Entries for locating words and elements
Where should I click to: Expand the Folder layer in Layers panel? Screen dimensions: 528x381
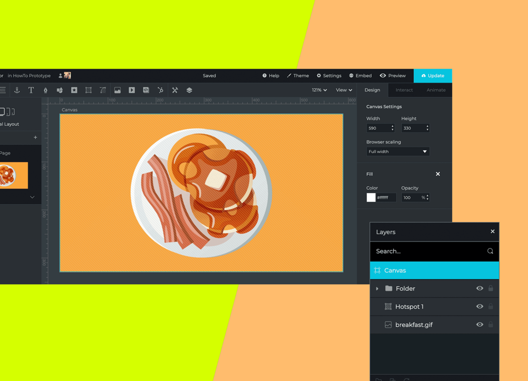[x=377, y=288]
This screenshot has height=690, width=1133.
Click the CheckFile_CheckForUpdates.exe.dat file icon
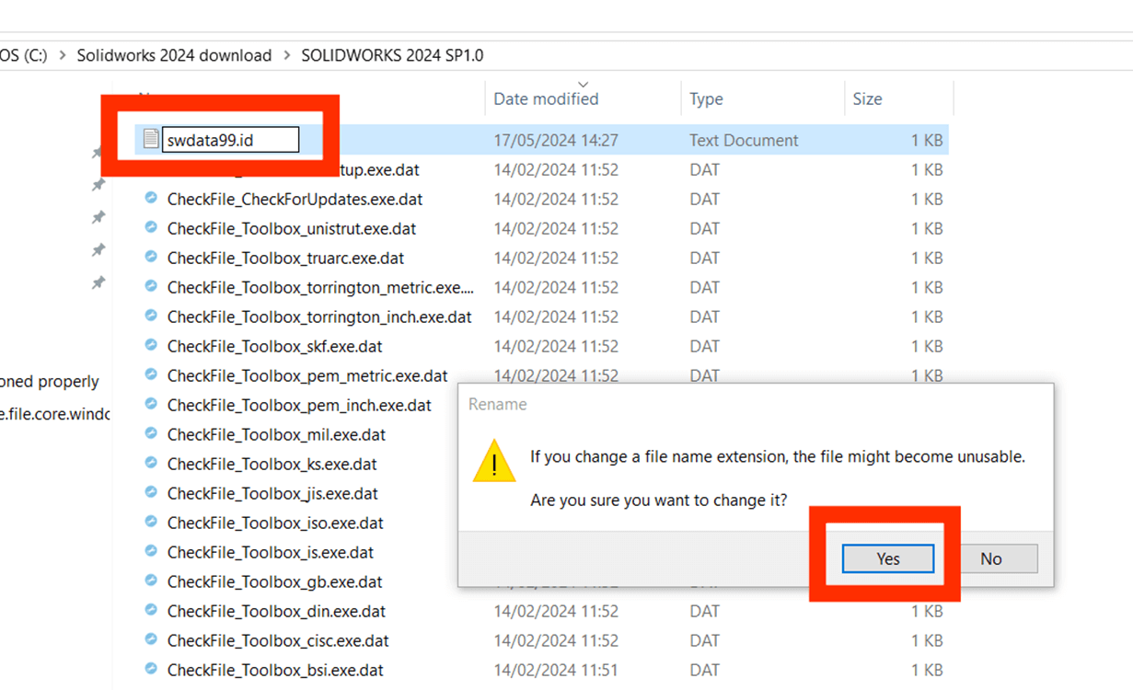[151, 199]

▸ **WRITTEN REQUEST**: List every line of the records above that contains the string "dimensions", copying each such line in full. Case counts.

▸ **RESPONSE TO THIS TASK**:
Where should I click to: Expand the Folder layer in Layers panel? Screen dimensions: 528x381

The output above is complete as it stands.